The wider Cold War conflict greatly complicated Sino-Indian relations, as shown by the Soviet alliance with India and US support for China from the 1970s onward. Despite the gradual Sino-Indian rapprochement after the visit of then-Indian prime minister Rajiv Gandhi to Beijing in 1988, China refused to sacrifice its strategic partnership with Pakistan. This “two-front threat” (ie, Pakistan in the west and China in the north and northeast) gave rise to Indian leaders’ worries about China’s containment policy.
Two security issues have affected the latest development of Sino-Indian relations. One issue has to do with China’s concern about the spread of Islamic extremism from Central Asia to Xinjiang. An unstable Pakistan threatens the security of China’s western frontier. In May 2009, several identifiable groups with al-Qaeda links attacked Chinese investors and workers in Pakistan. Seeing the escalating instability in Pakistan, China worried about the political vacuum left by the US military withdrawal from Central Asia and the use of Afghanistan as a training ground for Islamic militants in its Xinjiang Autonomous Region.
Another security issue concerns the Chinese naval expansion into the Indian Ocean and Arabian Sea. Since 2013, China has launched a “Maritime Silk Route” initiative to establish a comprehensive system of oceanic ports, harbor infrastructures and special economic zones in the South China Sea and the Indian Ocean.
To further protect its lines of communication across the Indian and Pacific oceans, China has constructed new ports, maritime communications and overland transport routes in Pakistan, Bangladesh, Sri Lanka and Myanmar. In December 2011, China announced it would build an anti-piracy naval base in the Seychelles to counter US maritime power.
All these geostrategic efforts were designed to consolidate China’s control over its extensive overland and maritime frontiers.

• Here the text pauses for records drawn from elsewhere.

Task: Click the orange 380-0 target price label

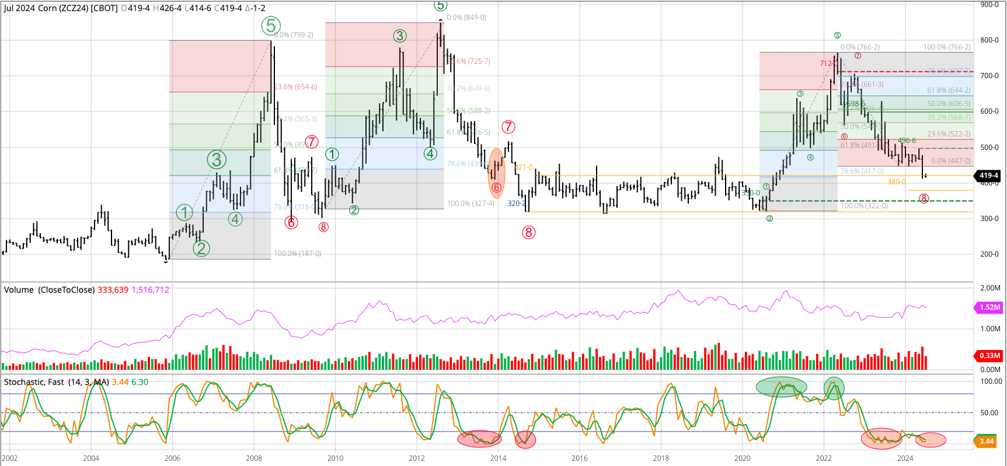Action: pos(896,182)
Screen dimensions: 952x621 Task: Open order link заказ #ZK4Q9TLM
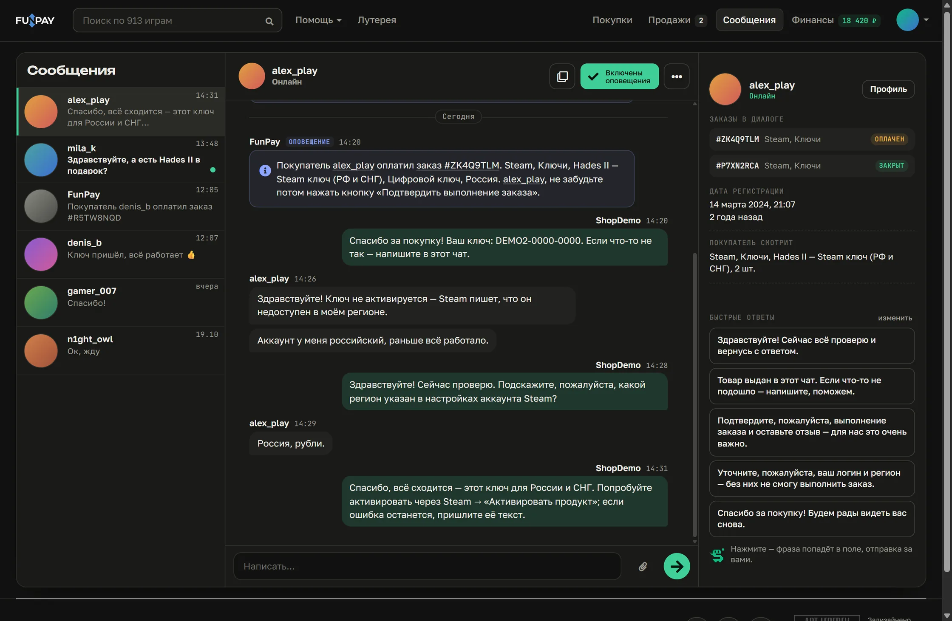coord(457,165)
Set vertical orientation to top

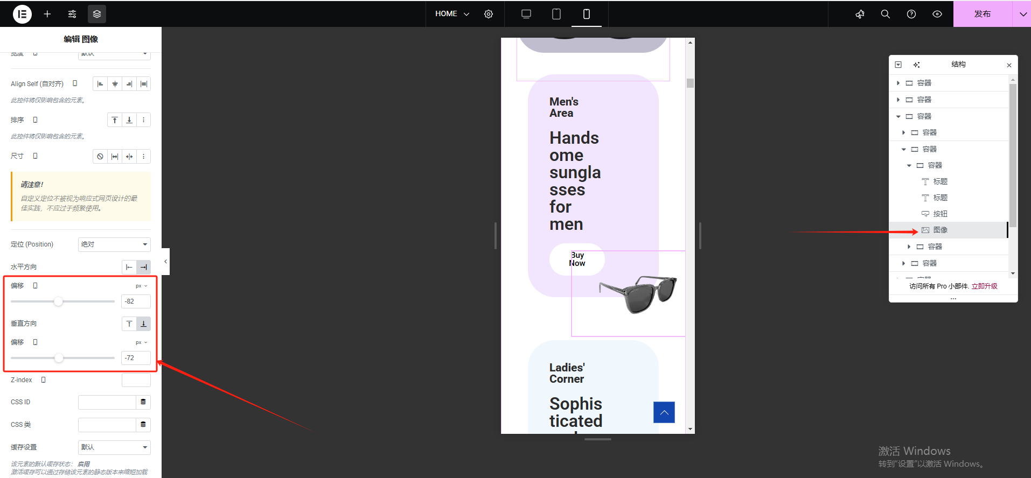[129, 324]
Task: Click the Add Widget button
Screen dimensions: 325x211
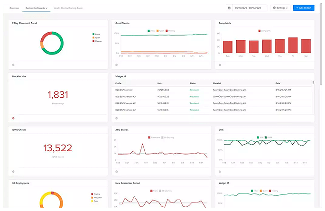Action: [304, 8]
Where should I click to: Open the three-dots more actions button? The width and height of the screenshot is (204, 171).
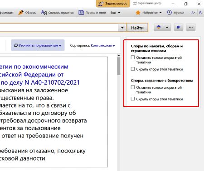[x=191, y=27]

Indian policymakers always view China as an interloper in South Asia, an external power that challenges India’s natural sphere of influence. As a rising power, China perceives South Asia as a legitimate area for flexing its muscles against India and the US. In response to this Chinese encirclement, India has pursued security relations with China’s neighbors in the Pacific Ocean, especially Taiwan, Vietnam and Japan.
Evidently, both India and China have adopted defensive security concerns to balance against each other in the wider Asian region.
As the global balance of power is gradually shifting from China to the US and its allies, India will seize the opportunity to counter Chinese influence and reclaim its status as a regional power in Asia. Although the future is contingent upon many circumstantial factors, the US pivot toward South Asia has opened a new door for Taiwan to reset its diplomatic agenda and to boost its business and cultural ties with India.
Joseph Tse-hei Lee is a professor of history and codirector of the Global Asia studies program at Pace University in New York.